> [Work request]: Your task is to write out the complete listing exactly as it is shown.

*** Begin section ***

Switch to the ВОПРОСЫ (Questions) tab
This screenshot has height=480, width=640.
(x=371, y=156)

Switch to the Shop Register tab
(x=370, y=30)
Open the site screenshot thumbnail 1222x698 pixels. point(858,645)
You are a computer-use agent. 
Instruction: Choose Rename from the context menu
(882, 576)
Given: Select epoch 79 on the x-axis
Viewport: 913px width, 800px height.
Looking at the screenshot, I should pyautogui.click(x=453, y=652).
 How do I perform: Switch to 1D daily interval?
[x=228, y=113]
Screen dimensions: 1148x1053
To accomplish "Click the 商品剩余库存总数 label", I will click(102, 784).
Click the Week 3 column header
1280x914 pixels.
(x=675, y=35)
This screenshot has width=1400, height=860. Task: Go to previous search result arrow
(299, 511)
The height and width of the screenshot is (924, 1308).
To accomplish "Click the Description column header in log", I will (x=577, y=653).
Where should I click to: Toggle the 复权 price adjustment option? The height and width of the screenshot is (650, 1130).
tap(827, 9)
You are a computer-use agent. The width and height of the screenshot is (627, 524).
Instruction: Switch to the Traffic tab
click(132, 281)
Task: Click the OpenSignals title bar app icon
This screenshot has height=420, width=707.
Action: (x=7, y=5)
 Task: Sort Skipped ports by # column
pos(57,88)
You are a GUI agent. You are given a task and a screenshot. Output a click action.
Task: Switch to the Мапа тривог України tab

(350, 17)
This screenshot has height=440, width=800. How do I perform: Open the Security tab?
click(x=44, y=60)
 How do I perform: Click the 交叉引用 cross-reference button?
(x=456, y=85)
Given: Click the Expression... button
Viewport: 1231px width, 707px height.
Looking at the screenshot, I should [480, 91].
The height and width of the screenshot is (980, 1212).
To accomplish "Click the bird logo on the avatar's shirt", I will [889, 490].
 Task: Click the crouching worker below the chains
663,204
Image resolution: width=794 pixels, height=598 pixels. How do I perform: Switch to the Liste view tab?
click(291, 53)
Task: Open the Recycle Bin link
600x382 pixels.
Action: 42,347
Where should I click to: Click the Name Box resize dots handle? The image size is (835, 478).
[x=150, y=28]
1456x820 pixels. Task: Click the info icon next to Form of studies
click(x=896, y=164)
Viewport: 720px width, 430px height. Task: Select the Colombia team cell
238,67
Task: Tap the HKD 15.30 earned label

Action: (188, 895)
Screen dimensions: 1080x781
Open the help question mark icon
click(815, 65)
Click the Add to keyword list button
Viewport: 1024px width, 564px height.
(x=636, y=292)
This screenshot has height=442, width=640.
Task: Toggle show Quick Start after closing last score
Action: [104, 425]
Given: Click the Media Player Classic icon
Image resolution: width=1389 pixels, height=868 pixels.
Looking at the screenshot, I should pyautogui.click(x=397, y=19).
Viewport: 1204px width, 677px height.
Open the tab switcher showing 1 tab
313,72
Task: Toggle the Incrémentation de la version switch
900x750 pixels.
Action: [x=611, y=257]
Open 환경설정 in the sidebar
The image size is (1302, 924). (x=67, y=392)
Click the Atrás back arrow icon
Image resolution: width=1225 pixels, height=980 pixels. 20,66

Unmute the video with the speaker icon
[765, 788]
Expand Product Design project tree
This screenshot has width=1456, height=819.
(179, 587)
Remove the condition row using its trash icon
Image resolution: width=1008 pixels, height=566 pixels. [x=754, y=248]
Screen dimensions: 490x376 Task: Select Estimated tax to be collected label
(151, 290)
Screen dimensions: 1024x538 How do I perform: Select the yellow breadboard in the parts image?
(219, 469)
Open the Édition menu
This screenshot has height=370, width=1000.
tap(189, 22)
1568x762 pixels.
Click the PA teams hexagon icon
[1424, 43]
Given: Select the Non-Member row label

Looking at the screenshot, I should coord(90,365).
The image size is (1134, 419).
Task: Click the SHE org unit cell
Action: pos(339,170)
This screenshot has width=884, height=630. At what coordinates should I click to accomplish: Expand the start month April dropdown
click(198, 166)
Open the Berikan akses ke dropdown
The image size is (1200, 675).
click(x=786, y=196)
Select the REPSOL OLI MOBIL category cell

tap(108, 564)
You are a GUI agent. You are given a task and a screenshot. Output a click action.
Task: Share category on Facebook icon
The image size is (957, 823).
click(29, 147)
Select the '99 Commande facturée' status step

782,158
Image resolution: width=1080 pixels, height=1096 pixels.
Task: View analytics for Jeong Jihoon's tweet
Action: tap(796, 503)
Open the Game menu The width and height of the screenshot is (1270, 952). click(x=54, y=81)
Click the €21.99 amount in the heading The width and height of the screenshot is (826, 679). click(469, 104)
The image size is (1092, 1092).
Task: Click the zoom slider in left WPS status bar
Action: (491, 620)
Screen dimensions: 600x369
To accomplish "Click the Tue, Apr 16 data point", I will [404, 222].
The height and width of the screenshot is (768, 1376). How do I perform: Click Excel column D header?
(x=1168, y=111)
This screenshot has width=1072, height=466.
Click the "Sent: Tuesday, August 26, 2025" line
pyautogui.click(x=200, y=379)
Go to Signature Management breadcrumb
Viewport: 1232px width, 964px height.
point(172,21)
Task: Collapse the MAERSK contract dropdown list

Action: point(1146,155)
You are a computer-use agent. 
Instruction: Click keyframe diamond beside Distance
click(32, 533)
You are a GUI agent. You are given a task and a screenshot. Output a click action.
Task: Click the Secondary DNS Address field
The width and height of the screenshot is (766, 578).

*** End section ***

> [Task answer]:
Switch to the ВОПРОСЫ (Questions) tab
This screenshot has height=480, width=640.
(x=371, y=156)

Switch to the Shop Register tab
(x=370, y=30)
Open the site screenshot thumbnail 1222x698 pixels. point(858,645)
You are a computer-use agent. 
Instruction: Choose Rename from the context menu
(882, 576)
Given: Select epoch 79 on the x-axis
Viewport: 913px width, 800px height.
Looking at the screenshot, I should pyautogui.click(x=453, y=652).
 How do I perform: Switch to 1D daily interval?
[x=228, y=113]
Screen dimensions: 1148x1053
To accomplish "Click the 商品剩余库存总数 label", I will click(102, 784).
Click the Week 3 column header
1280x914 pixels.
(x=675, y=35)
This screenshot has width=1400, height=860. Task: Go to previous search result arrow
(299, 511)
The height and width of the screenshot is (924, 1308).
To accomplish "Click the Description column header in log", I will (x=577, y=653).
Where should I click to: Toggle the 复权 price adjustment option? The height and width of the screenshot is (650, 1130).
tap(827, 9)
You are a computer-use agent. The width and height of the screenshot is (627, 524).
Instruction: Switch to the Traffic tab
click(132, 281)
Task: Click the OpenSignals title bar app icon
This screenshot has height=420, width=707.
Action: (x=7, y=5)
 Task: Sort Skipped ports by # column
pos(57,88)
You are a GUI agent. You are given a task and a screenshot. Output a click action.
Task: Switch to the Мапа тривог України tab

(350, 17)
This screenshot has height=440, width=800. How do I perform: Open the Security tab?
click(x=44, y=60)
 How do I perform: Click the 交叉引用 cross-reference button?
(x=456, y=85)
Given: Click the Expression... button
Viewport: 1231px width, 707px height.
Looking at the screenshot, I should [480, 91].
The height and width of the screenshot is (980, 1212).
To accomplish "Click the bird logo on the avatar's shirt", I will [889, 490].
 Task: Click the crouching worker below the chains
663,204
Image resolution: width=794 pixels, height=598 pixels. How do I perform: Switch to the Liste view tab?
click(291, 53)
Task: Open the Recycle Bin link
600x382 pixels.
Action: 42,347
Where should I click to: Click the Name Box resize dots handle? The image size is (835, 478).
[x=150, y=28]
1456x820 pixels. Task: Click the info icon next to Form of studies
click(x=896, y=164)
Viewport: 720px width, 430px height. Task: Select the Colombia team cell
238,67
Task: Tap the HKD 15.30 earned label

Action: (188, 895)
Screen dimensions: 1080x781
Open the help question mark icon
click(815, 65)
Click the Add to keyword list button
Viewport: 1024px width, 564px height.
(x=636, y=292)
This screenshot has height=442, width=640.
Task: Toggle show Quick Start after closing last score
Action: [104, 425]
Given: Click the Media Player Classic icon
Image resolution: width=1389 pixels, height=868 pixels.
Looking at the screenshot, I should pyautogui.click(x=397, y=19).
Viewport: 1204px width, 677px height.
Open the tab switcher showing 1 tab
313,72
Task: Toggle the Incrémentation de la version switch
900x750 pixels.
Action: [x=611, y=257]
Open 환경설정 in the sidebar
The image size is (1302, 924). (x=67, y=392)
Click the Atrás back arrow icon
Image resolution: width=1225 pixels, height=980 pixels. 20,66

Unmute the video with the speaker icon
[765, 788]
Expand Product Design project tree
This screenshot has width=1456, height=819.
(179, 587)
Remove the condition row using its trash icon
Image resolution: width=1008 pixels, height=566 pixels. [x=754, y=248]
Screen dimensions: 490x376 Task: Select Estimated tax to be collected label
(151, 290)
Screen dimensions: 1024x538 How do I perform: Select the yellow breadboard in the parts image?
(219, 469)
Open the Édition menu
This screenshot has height=370, width=1000.
tap(189, 22)
1568x762 pixels.
Click the PA teams hexagon icon
[1424, 43]
Given: Select the Non-Member row label

Looking at the screenshot, I should coord(90,365).
The image size is (1134, 419).
Task: Click the SHE org unit cell
Action: pos(339,170)
This screenshot has width=884, height=630. At what coordinates should I click to accomplish: Expand the start month April dropdown
click(198, 166)
Open the Berikan akses ke dropdown
The image size is (1200, 675).
click(x=786, y=196)
Select the REPSOL OLI MOBIL category cell

tap(108, 564)
You are a GUI agent. You are given a task and a screenshot. Output a click action.
Task: Share category on Facebook icon
The image size is (957, 823).
click(29, 147)
Select the '99 Commande facturée' status step

782,158
Image resolution: width=1080 pixels, height=1096 pixels.
Task: View analytics for Jeong Jihoon's tweet
Action: tap(796, 503)
Open the Game menu The width and height of the screenshot is (1270, 952). click(x=54, y=81)
Click the €21.99 amount in the heading The width and height of the screenshot is (826, 679). click(469, 104)
The image size is (1092, 1092).
Task: Click the zoom slider in left WPS status bar
Action: (491, 620)
Screen dimensions: 600x369
To accomplish "Click the Tue, Apr 16 data point", I will [404, 222].
The height and width of the screenshot is (768, 1376). How do I perform: Click Excel column D header?
(x=1168, y=111)
This screenshot has width=1072, height=466.
Click the "Sent: Tuesday, August 26, 2025" line
pyautogui.click(x=200, y=379)
Go to Signature Management breadcrumb
Viewport: 1232px width, 964px height.
point(172,21)
Task: Collapse the MAERSK contract dropdown list

Action: point(1146,155)
You are a computer-use agent. 
Instruction: Click keyframe diamond beside Distance
click(32, 533)
You are a GUI agent. You are given a task and a screenshot. Output a click action.
Task: Click the Secondary DNS Address field
The width and height of the screenshot is (766, 578).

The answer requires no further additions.